At 4:04 on Friday morning, April 9, Patrick Bouvier Kennedy died of cardiac arrest in his father’s arms. He had lived thirty-nine hours and twelve minutes. Back at Otis Air Force Base, Jackie had been restless all night long, tossing and turning and unable to find a moment’s peace. At the same moment Patrick passed away, the night nurse noticed something strange. As if a switch had been flipped, Jackie abruptly stopped stirring and fell into a deep, peaceful sleep.

“He put up quite a fight,” Jack told Powers. “He was a beautiful baby.” Then the president returned to the vacant room upstairs, closed the door behind him, sat on the edge of the bed, and wept. Jack was too proud to let anyone see him crying, Powers said, “so he asked me to go outside and telephone Teddy.”

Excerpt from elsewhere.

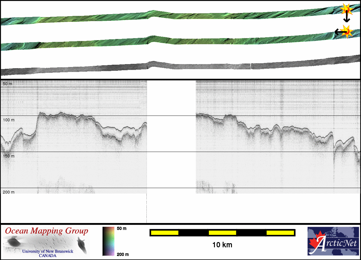Click the 200 m profile depth label
Image resolution: width=361 pixels, height=260 pixels.
pos(9,192)
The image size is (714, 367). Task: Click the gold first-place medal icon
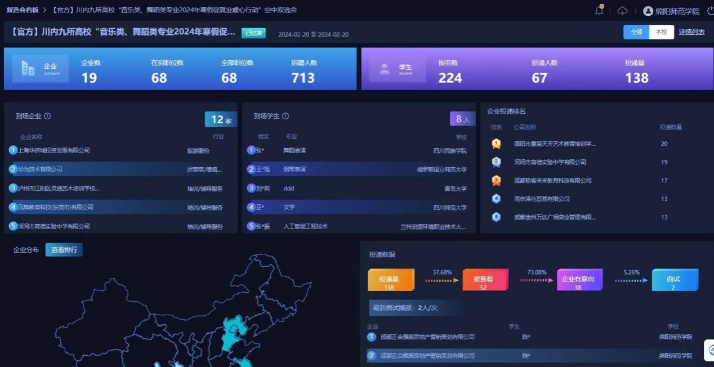point(496,144)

JFK felt John Walsh was best equipped to break the news to Jackie. When the doctor arrived to tell her the tragic news at 6:25 a.m., he tried to avoid the red-rimmed eyes of nurses, orderlies, Secret Service agents, and Air Force officers. “It was a national tragedy,” Salinger said. “Did I cry? You bet I did. Anybody with a pulse cried, especially if you knew them. It was just terribly, terribly sad.”

After Dr. Walsh left, Jackie’s quiet sobs were nonetheless audible in the hallway. “If you weren’t weeping before,” Dr. Travell said, “you were now.” It took more than an hour for Jackie to pull herself together with tissues, some makeup, and Mary Gallagher’s help. She knew Jack was as devastated as she was, but she was determined to put on a brave face for him. “How terrible Jack must feel,” said Jackie, who seemed to focus on the pain of others as a way of coping with her own. “This is such a heartbreak for him.”